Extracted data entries
--------

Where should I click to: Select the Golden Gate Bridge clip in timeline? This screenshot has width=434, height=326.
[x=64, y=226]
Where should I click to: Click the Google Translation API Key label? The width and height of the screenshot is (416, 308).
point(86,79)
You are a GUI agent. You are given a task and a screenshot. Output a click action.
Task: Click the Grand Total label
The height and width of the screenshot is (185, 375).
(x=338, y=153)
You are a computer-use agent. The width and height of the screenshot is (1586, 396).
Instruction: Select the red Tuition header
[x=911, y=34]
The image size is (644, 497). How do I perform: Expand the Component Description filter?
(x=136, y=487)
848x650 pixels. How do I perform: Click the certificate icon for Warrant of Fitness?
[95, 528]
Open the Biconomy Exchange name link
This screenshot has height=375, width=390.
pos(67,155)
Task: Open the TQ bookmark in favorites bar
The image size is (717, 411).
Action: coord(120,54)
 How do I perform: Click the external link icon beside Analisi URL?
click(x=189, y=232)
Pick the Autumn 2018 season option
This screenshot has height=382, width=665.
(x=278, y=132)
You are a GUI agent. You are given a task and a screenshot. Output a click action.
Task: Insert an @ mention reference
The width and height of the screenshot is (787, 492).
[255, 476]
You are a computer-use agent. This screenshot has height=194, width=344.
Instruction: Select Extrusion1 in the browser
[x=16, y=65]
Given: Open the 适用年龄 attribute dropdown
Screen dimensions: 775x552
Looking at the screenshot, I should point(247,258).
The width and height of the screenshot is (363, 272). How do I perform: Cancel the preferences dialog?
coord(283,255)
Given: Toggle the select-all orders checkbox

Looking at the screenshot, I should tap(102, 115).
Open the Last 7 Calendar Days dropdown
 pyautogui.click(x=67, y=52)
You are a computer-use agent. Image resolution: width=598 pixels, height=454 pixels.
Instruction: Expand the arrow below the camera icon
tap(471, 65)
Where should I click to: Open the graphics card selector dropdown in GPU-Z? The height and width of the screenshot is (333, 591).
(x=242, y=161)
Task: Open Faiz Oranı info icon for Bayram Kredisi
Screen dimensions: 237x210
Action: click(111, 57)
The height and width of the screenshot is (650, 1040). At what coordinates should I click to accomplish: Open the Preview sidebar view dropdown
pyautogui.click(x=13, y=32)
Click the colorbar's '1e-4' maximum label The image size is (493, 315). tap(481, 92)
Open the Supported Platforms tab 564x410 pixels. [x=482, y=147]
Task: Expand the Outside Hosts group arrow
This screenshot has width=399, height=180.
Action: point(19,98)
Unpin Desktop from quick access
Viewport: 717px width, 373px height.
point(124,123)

--------

#### BRIEF
Would you give the data above again, exactly as written?

#### SOLUTION TO THIS PROBLEM
Where should I click to: Select the Golden Gate Bridge clip in timeline? This screenshot has width=434, height=326.
[x=64, y=226]
Where should I click to: Click the Google Translation API Key label? The width and height of the screenshot is (416, 308).
point(86,79)
You are a GUI agent. You are given a task and a screenshot. Output a click action.
Task: Click the Grand Total label
The height and width of the screenshot is (185, 375).
(x=338, y=153)
You are a computer-use agent. The width and height of the screenshot is (1586, 396).
Instruction: Select the red Tuition header
[x=911, y=34]
The image size is (644, 497). How do I perform: Expand the Component Description filter?
(x=136, y=487)
848x650 pixels. How do I perform: Click the certificate icon for Warrant of Fitness?
[95, 528]
Open the Biconomy Exchange name link
This screenshot has height=375, width=390.
pos(67,155)
Task: Open the TQ bookmark in favorites bar
The image size is (717, 411).
Action: coord(120,54)
 How do I perform: Click the external link icon beside Analisi URL?
click(x=189, y=232)
Pick the Autumn 2018 season option
This screenshot has height=382, width=665.
(x=278, y=132)
You are a GUI agent. You are given a task and a screenshot. Output a click action.
Task: Insert an @ mention reference
The width and height of the screenshot is (787, 492).
[255, 476]
You are a computer-use agent. This screenshot has height=194, width=344.
Instruction: Select Extrusion1 in the browser
[x=16, y=65]
Given: Open the 适用年龄 attribute dropdown
Screen dimensions: 775x552
Looking at the screenshot, I should point(247,258).
The width and height of the screenshot is (363, 272). How do I perform: Cancel the preferences dialog?
coord(283,255)
Given: Toggle the select-all orders checkbox

Looking at the screenshot, I should tap(102, 115).
Open the Last 7 Calendar Days dropdown
 pyautogui.click(x=67, y=52)
You are a computer-use agent. Image resolution: width=598 pixels, height=454 pixels.
Instruction: Expand the arrow below the camera icon
tap(471, 65)
Where should I click to: Open the graphics card selector dropdown in GPU-Z? The height and width of the screenshot is (333, 591).
(x=242, y=161)
Task: Open Faiz Oranı info icon for Bayram Kredisi
Screen dimensions: 237x210
Action: click(111, 57)
The height and width of the screenshot is (650, 1040). At what coordinates should I click to accomplish: Open the Preview sidebar view dropdown
pyautogui.click(x=13, y=32)
Click the colorbar's '1e-4' maximum label The image size is (493, 315). tap(481, 92)
Open the Supported Platforms tab 564x410 pixels. [x=482, y=147]
Task: Expand the Outside Hosts group arrow
This screenshot has width=399, height=180.
Action: point(19,98)
Unpin Desktop from quick access
Viewport: 717px width, 373px height.
point(124,123)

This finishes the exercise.